— Start Given text —
Gold Price Manipulation- Bear Stearns Murdered at the Golden Gates
Commodities / Market Manipulation Oct 10, 2008 - 03:01 AM GMTMuch has already been written about the untimely demise of investment bank Bear Stearns. Most, if not all, that has been written to date – deals with issues related to equities / expiring options – or the share price.
Recently, new information has come to light which allows us to forensically examine the demise of Bear Stearns from a completely different angle – GOLD .
No-one should be surprised by this development. Up until the untimely demise of Bear Stearns, the most celebrated and at the same time misreported and misunderstood financial collapse in American History was that of Long Term Capital Management [LTCM] back in 1998. The treatment – or more properly stated, the decision to bail-out LTCM – was all motivated by GOLD. For a primer on the LTCM / GOLD nexus, readers can gain a nuts-and-bolts background in these two articles:
The Anatomy of a Fictional Hedge Fund Collapse
LTCM Revisited - A Forensic Account
That Bear Stearns and LTCM should be mentioned in the same breath should also come as no surprise for another reason; Bear Stearns was the only major player invited by the NY Fed / Treasury to participate in the “then bail-out of LTCM” who refused to participate. Not participating, or bearing a portion of the financial burden, in the suppression of the gold price effectively made Bear Stearns “an enemy of the State”.
So, it's an ironic twist of fate that while LTCM's demise was cloaked because they were secretively and nefariously “short gold”; Bear Stearns was brought to heel [assassinated, more likely] because they were “long” – at a minimum - roughly 12 billion dollars worth of gold derivatives [futures].
— End Given text —
— Start Collected data —
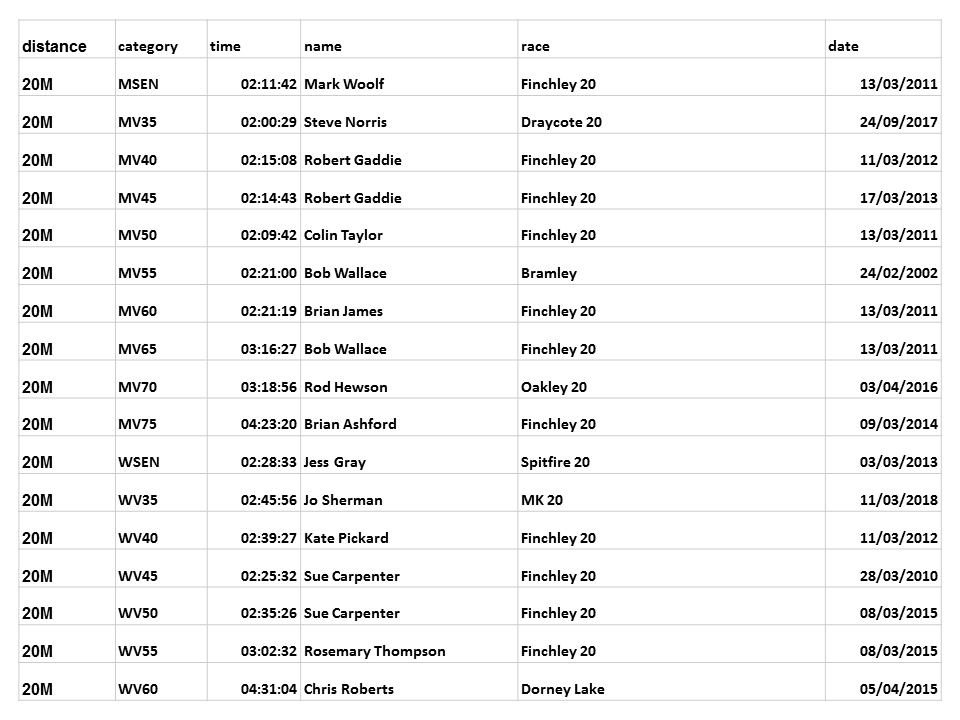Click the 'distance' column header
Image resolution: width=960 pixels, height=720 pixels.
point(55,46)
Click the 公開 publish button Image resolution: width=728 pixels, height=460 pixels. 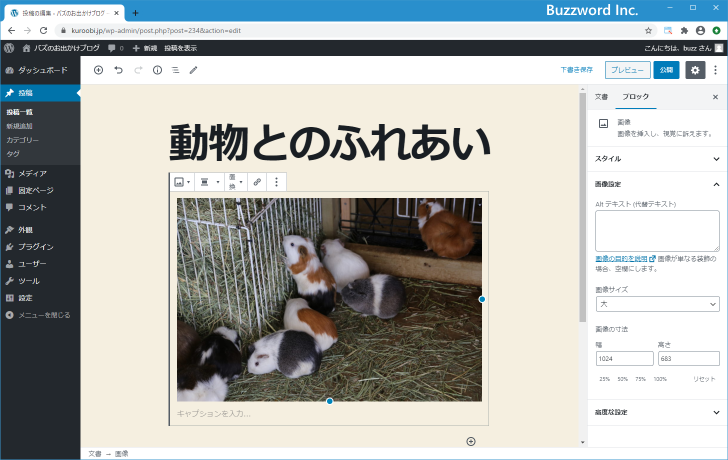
— End Collected data —
### The tasks
A – Reproduce the Bear Stearns article from "So, it's an" to "gold derivatives [futures].".
B – In what year did Long Term Capital Management collapse, according to the Bear Stearns article?
C – Condense the paragraph of the Bear Stearns article that begins "That Bear Stearns and LTCM should be mentioned" into a short bulleted list.
The listing has no connection to the Bear Stearns article.

### Outputs for the tasks
A –
So, it's an ironic twist of fate that while LTCM's demise was cloaked because they were secretively and nefariously “short gold”; Bear Stearns was brought to heel [assassinated, more likely] because they were “long” – at a minimum - roughly 12 billion dollars worth of gold derivatives [futures].

B – 1998

C –
- Bear Stearns and LTCM being mentioned together is unsurprising for another reason.
- Bear Stearns was the only major player invited by the NY Fed / Treasury to join the LTCM bail-out that refused to participate.
- Refusing to bear part of the financial burden of suppressing the gold price effectively made Bear Stearns "an enemy of the State".